── Dataset excerpts ──

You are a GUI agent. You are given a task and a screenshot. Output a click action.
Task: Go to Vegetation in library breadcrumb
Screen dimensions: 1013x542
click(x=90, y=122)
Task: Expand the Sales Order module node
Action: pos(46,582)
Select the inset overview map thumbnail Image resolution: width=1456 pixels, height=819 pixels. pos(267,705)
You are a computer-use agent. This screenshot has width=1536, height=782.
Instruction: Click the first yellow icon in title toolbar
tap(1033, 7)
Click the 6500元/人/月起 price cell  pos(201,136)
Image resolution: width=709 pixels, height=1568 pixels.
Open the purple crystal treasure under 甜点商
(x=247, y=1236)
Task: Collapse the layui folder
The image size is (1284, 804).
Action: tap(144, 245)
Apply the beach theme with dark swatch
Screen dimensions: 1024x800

───

_Required work:_
Copy out every line of the listing above word for word.

_Correct output:_
You are a GUI agent. You are given a task and a screenshot. Output a click action.
Task: Go to Vegetation in library breadcrumb
Screen dimensions: 1013x542
click(x=90, y=122)
Task: Expand the Sales Order module node
Action: pos(46,582)
Select the inset overview map thumbnail Image resolution: width=1456 pixels, height=819 pixels. pos(267,705)
You are a computer-use agent. This screenshot has width=1536, height=782.
Instruction: Click the first yellow icon in title toolbar
tap(1033, 7)
Click the 6500元/人/月起 price cell  pos(201,136)
Image resolution: width=709 pixels, height=1568 pixels.
Open the purple crystal treasure under 甜点商
(x=247, y=1236)
Task: Collapse the layui folder
The image size is (1284, 804).
Action: tap(144, 245)
Apply the beach theme with dark swatch
Screen dimensions: 1024x800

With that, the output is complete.